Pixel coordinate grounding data
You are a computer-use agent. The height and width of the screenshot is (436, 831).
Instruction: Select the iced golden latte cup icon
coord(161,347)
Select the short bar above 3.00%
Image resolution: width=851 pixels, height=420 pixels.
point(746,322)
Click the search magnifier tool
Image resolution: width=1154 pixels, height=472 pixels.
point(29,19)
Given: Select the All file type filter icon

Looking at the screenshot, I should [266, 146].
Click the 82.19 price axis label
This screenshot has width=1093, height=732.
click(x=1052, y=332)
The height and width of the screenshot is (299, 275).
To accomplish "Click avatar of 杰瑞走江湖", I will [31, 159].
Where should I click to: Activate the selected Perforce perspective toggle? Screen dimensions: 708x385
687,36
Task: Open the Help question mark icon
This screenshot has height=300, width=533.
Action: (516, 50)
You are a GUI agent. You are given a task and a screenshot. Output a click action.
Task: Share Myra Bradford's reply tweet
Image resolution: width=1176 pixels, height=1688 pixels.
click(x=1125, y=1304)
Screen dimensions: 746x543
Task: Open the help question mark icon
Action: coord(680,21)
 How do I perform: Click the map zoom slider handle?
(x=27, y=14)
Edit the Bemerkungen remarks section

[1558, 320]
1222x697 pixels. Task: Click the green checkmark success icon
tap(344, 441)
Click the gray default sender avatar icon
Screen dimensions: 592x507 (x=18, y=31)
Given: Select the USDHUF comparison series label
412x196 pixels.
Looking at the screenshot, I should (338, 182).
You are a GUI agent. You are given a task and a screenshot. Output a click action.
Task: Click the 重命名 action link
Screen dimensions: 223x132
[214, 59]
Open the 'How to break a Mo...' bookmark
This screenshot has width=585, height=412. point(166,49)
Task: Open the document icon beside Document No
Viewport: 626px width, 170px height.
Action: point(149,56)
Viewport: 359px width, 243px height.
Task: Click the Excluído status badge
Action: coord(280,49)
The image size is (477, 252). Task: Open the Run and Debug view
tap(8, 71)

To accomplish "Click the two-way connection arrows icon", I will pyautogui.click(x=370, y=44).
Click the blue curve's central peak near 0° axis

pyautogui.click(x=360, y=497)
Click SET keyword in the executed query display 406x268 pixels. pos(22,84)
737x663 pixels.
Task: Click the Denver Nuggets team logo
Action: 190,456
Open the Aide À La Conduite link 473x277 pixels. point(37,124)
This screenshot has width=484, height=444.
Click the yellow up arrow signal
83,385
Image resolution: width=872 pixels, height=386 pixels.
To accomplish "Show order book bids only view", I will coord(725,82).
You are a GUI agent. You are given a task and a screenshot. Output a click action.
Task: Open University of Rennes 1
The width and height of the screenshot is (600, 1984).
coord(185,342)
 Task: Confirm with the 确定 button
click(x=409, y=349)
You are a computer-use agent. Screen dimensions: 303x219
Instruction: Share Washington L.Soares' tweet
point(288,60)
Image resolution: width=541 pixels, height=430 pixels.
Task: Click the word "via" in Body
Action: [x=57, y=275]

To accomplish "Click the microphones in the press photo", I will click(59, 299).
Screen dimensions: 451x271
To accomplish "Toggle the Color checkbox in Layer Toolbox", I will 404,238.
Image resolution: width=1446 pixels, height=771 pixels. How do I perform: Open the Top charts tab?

*What you are asked to do*
Having read the records, return each one exactly.

*Completed task*
You are a computer-use agent. The height and width of the screenshot is (436, 831).
Instruction: Select the iced golden latte cup icon
coord(161,347)
Select the short bar above 3.00%
Image resolution: width=851 pixels, height=420 pixels.
point(746,322)
Click the search magnifier tool
Image resolution: width=1154 pixels, height=472 pixels.
point(29,19)
Given: Select the All file type filter icon

Looking at the screenshot, I should [266, 146].
Click the 82.19 price axis label
This screenshot has width=1093, height=732.
click(x=1052, y=332)
The height and width of the screenshot is (299, 275).
To accomplish "Click avatar of 杰瑞走江湖", I will [31, 159].
Where should I click to: Activate the selected Perforce perspective toggle? Screen dimensions: 708x385
687,36
Task: Open the Help question mark icon
This screenshot has height=300, width=533.
Action: (516, 50)
You are a GUI agent. You are given a task and a screenshot. Output a click action.
Task: Share Myra Bradford's reply tweet
Image resolution: width=1176 pixels, height=1688 pixels.
click(x=1125, y=1304)
Screen dimensions: 746x543
Task: Open the help question mark icon
Action: coord(680,21)
 How do I perform: Click the map zoom slider handle?
(x=27, y=14)
Edit the Bemerkungen remarks section

[1558, 320]
1222x697 pixels. Task: Click the green checkmark success icon
tap(344, 441)
Click the gray default sender avatar icon
Screen dimensions: 592x507 (x=18, y=31)
Given: Select the USDHUF comparison series label
412x196 pixels.
Looking at the screenshot, I should (338, 182).
You are a GUI agent. You are given a task and a screenshot. Output a click action.
Task: Click the 重命名 action link
Screen dimensions: 223x132
[214, 59]
Open the 'How to break a Mo...' bookmark
This screenshot has width=585, height=412. point(166,49)
Task: Open the document icon beside Document No
Viewport: 626px width, 170px height.
Action: point(149,56)
Viewport: 359px width, 243px height.
Task: Click the Excluído status badge
Action: coord(280,49)
The image size is (477, 252). Task: Open the Run and Debug view
tap(8, 71)

To accomplish "Click the two-way connection arrows icon", I will pyautogui.click(x=370, y=44).
Click the blue curve's central peak near 0° axis

pyautogui.click(x=360, y=497)
Click SET keyword in the executed query display 406x268 pixels. pos(22,84)
737x663 pixels.
Task: Click the Denver Nuggets team logo
Action: 190,456
Open the Aide À La Conduite link 473x277 pixels. point(37,124)
This screenshot has width=484, height=444.
Click the yellow up arrow signal
83,385
Image resolution: width=872 pixels, height=386 pixels.
To accomplish "Show order book bids only view", I will coord(725,82).
You are a GUI agent. You are given a task and a screenshot. Output a click action.
Task: Open University of Rennes 1
The width and height of the screenshot is (600, 1984).
coord(185,342)
 Task: Confirm with the 确定 button
click(x=409, y=349)
You are a computer-use agent. Screen dimensions: 303x219
Instruction: Share Washington L.Soares' tweet
point(288,60)
Image resolution: width=541 pixels, height=430 pixels.
Task: Click the word "via" in Body
Action: [x=57, y=275]

To accomplish "Click the microphones in the press photo", I will click(59, 299).
Screen dimensions: 451x271
To accomplish "Toggle the Color checkbox in Layer Toolbox", I will 404,238.
Image resolution: width=1446 pixels, height=771 pixels. How do I perform: Open the Top charts tab?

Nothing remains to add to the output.